What to work on: In one to three sentences, explain why the healthy-eating article's quote from senior Lucy Hendrickson calls eating healthy sustainable for the environment.
=== Source document ===
How to: Healthy Eating for Beginners


Naomi Byrne

A healthy snack of fruit and nuts.

As long as you’re conscious about what you’re eating, everything will fall into place.”

— senior Jessica Narum

As February comes to an end, some may struggle to stay committed to health related 2017 New Year’s Resolutions. Others may want to give the healthy lifestyle a try, but find it hard to motivate themselves to eat clean and exercise. Making a change in one’s lifestyle is hard at first, but will pay off later in life by preventing obesity, heart disease, high blood pressure, and type 2 diabetes, according to the Office of Disease Prevention and Health Promotion.

“Eating healthy is sustainable for the environment. Often times, healthy foods don’t have as much packaging, and also it’s important to maintain your health so that you can live a better life,” senior Lucy Hendrickson said.

According to ChooseMyPlate, making half your plate fruit and vegetables and making half your grains whole grains can be something to keep in mind when choosing better foods. Along with these, moving to low-fat and fat-free dairy, varying your proteins, and comparing the saturated fat, sodium, and added sugars in your food and beverages, can be a commencement to a healthy diet.
=== Material provided ===
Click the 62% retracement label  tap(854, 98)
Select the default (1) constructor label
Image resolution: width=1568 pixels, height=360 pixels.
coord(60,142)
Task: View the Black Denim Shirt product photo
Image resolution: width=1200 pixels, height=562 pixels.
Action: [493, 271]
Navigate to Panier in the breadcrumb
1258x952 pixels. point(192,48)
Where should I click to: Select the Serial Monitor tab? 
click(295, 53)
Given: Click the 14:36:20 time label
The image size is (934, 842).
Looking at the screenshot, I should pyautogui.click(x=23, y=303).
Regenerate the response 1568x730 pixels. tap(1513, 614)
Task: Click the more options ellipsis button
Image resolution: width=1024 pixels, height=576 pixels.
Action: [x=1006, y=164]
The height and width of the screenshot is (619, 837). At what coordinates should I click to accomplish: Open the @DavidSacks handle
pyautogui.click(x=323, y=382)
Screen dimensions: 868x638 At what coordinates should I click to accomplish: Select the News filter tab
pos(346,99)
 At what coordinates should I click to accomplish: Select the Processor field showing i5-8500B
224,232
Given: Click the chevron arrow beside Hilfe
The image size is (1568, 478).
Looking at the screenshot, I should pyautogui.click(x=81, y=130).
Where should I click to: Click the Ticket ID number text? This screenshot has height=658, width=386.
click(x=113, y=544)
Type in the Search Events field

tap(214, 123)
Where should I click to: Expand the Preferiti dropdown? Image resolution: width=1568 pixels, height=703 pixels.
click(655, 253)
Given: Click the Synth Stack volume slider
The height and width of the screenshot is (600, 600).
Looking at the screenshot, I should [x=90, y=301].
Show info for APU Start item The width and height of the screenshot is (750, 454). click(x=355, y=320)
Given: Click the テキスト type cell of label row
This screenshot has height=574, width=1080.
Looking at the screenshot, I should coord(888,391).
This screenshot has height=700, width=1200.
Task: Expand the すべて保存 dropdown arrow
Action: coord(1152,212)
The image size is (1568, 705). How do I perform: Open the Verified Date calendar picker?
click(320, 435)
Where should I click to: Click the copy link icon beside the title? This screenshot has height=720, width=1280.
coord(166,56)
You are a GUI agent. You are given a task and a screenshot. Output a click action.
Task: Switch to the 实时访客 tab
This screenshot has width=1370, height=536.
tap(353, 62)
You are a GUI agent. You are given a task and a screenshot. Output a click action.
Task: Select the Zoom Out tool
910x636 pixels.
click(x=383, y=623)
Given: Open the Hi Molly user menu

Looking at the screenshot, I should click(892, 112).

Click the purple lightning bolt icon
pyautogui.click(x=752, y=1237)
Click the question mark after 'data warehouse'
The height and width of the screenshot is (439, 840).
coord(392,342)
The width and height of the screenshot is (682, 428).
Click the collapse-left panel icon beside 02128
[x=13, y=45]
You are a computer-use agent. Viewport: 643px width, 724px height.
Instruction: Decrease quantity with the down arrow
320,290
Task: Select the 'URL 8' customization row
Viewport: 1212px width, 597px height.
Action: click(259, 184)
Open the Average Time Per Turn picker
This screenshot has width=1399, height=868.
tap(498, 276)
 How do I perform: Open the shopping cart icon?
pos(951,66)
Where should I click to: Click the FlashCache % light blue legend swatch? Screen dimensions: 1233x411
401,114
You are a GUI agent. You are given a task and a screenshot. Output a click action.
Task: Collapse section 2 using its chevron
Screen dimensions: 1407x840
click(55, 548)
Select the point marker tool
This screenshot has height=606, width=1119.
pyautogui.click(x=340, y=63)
===
Answer section: Hendrickson says eating healthy is sustainable for the environment because healthy foods often don't have as much packaging.